Piensa Bencomo que no hay derecho a someter a un pueblo a semejante situación. Es increíble que la ONU no haya sido capaz de llevar a cabo sus resoluciones. Parece que los gobiernos marroquí e israelí tienen una bula especial para saltarse todos los acuerdos de dicho organismo. Tanto el gobierno estadounidense como los europeos han sido cómplices de esta diáspora. Mayor responsabilidad tiene el gobierno español que como antigua metrópoli lo único que ha hecho es entregar el territorio al gobierno aluita. Uno piensa que en el empantanamiento de este asunto tiene que haber algo oscuro, de otra manera no se explica el porqué a un país no se le permite autodeterminarse libremente.
Bencomo se pregunta qué intereses pueden haber por un aparente desierto inhóspito y estéril. Lógicamente tiene que existir algo más que beneficia a las grandes potencias más que al propio pueblo marroquí. Parece cada vez más claro que existen sustanciosas bolsas de petróleo, fosfatos y otras riquezas en su subsuelo. Los codiciosos del planeta están siempre alertas a sus posibles negocios y los defienden por encima de las voluntades de los pueblos. Esto no nos trae ni nos proporciona más que consecuencias catastróficas. Ahí están los casos de Oriente Medio, han generado guerras, muerte y miseria a esas regiones del planeta. Hasta ahora la República Árabe Saharaui Democrática ha adoptado una actitud activa pero pacífica. Con la postergación del problema se pretende que este pueblo se plegue a la voluntad de los mandamases de la codicia. Esto le puede llevar por el camino de la violencia, de hecho, en los territorios ocupados, los saharauis que se pensaba que no tenían raíces iniciaron una intifada.

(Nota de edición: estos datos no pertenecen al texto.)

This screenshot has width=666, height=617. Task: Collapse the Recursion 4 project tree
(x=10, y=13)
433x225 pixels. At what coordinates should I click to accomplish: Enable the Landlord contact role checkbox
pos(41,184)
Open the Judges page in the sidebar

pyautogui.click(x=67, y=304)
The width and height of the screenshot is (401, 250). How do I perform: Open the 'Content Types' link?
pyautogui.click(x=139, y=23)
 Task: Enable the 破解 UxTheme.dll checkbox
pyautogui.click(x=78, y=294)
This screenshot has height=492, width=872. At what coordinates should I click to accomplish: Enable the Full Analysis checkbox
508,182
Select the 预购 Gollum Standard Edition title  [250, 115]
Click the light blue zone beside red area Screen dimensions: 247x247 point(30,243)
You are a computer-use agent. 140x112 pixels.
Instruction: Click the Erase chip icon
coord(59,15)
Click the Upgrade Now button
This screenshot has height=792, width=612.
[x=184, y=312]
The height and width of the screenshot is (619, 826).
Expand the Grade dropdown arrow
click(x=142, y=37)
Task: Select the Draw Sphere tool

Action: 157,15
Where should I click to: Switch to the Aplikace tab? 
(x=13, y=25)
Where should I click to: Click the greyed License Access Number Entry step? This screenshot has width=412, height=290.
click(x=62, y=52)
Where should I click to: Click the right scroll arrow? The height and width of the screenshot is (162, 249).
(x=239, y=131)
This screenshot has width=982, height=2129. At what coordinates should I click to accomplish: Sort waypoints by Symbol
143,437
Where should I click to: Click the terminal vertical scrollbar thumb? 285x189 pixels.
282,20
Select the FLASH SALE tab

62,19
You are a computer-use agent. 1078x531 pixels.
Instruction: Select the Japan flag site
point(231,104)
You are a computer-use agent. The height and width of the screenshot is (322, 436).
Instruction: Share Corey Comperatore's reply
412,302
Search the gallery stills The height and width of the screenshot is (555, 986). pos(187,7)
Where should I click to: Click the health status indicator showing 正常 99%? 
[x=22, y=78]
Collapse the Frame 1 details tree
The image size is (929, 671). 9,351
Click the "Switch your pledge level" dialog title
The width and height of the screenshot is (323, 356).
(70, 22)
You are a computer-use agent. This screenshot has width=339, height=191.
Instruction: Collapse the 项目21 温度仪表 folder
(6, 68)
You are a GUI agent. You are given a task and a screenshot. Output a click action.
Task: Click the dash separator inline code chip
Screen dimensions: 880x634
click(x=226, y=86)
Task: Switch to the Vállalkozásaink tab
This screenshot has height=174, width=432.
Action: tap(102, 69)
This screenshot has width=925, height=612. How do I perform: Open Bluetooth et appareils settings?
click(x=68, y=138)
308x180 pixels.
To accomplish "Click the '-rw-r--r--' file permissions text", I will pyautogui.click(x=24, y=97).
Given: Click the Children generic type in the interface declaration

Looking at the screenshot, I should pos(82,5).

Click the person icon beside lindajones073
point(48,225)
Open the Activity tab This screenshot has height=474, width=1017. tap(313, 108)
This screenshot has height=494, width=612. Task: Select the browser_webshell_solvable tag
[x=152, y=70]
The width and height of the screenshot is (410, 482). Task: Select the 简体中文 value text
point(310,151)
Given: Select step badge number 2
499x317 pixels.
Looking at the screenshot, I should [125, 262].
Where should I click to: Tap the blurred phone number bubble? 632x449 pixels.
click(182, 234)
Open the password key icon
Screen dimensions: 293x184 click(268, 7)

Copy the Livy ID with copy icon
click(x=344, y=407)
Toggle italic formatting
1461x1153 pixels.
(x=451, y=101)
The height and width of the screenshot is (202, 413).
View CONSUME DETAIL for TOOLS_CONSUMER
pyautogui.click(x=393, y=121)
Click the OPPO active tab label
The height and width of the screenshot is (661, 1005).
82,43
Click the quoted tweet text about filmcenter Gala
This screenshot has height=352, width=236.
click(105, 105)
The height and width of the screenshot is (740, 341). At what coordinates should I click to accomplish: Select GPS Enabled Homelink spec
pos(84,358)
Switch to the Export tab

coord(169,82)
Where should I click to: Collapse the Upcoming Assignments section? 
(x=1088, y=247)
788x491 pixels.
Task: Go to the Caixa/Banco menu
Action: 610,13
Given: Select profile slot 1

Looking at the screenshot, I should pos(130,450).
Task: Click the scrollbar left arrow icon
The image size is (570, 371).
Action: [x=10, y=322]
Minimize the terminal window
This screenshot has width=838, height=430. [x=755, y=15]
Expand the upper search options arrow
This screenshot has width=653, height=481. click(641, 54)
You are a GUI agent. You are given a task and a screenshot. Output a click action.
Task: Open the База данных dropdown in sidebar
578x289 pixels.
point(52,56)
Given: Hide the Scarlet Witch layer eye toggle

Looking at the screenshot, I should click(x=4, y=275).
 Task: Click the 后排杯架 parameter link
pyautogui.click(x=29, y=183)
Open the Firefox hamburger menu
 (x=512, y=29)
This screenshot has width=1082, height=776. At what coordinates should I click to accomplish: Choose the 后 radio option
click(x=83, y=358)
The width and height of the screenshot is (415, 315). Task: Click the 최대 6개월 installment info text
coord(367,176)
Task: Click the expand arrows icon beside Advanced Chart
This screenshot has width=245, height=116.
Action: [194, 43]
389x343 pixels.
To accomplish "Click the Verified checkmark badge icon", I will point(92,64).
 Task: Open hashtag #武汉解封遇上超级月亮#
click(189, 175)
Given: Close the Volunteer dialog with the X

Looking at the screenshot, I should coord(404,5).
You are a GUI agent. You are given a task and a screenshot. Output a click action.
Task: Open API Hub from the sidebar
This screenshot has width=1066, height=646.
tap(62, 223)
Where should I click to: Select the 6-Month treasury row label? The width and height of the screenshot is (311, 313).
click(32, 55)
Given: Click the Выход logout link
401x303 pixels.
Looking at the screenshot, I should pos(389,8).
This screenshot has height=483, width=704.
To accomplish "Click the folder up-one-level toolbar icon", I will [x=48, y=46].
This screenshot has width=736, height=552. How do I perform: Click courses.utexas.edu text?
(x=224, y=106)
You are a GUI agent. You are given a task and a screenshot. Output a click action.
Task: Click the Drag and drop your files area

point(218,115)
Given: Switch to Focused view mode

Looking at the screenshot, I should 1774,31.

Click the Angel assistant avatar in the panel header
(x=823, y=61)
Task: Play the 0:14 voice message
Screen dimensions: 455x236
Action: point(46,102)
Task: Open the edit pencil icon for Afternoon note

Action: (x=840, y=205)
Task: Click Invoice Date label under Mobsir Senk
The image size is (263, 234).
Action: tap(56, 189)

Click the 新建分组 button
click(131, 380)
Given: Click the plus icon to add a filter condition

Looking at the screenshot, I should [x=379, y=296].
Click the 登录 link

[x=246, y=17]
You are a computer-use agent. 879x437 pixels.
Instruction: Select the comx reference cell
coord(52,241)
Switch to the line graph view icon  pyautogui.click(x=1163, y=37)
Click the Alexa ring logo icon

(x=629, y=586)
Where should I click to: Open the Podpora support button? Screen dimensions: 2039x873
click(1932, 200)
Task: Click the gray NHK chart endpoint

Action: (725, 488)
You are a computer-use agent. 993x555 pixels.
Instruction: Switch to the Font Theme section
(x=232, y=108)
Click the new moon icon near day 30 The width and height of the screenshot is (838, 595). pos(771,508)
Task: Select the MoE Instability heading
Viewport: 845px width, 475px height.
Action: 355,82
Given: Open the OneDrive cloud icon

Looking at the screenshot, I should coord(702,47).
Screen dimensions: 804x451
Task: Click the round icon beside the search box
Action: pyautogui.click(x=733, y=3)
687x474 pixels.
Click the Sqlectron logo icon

El abandono de España del territorio saharaui en manos de la administración marroquí le hace pensar a Bencomo si no sería necesario que los canarios reclamáramos la autodeterminación antes que nos ocurra lo que a otras antiguas colonias que llamaban provincias españolas. Los saharauis lo que necesitan ya es su libre autodeterminación para acabar con la dependencia y el destierro. A los canarios nos interesa que exista ese país soberano, independiente de que consideremos al pueblo marroquí como amigo. Bencomo entretanto evoca los versos de nuestra poeta María Camino: "No quiero mis poesías presas / como flores de papel /quiero dárselas al viento".
A DESTACAR:
─ "Los saharauis lo que necesitan ya es su libre autodeterminación para acabar con la dependencia y el destierro".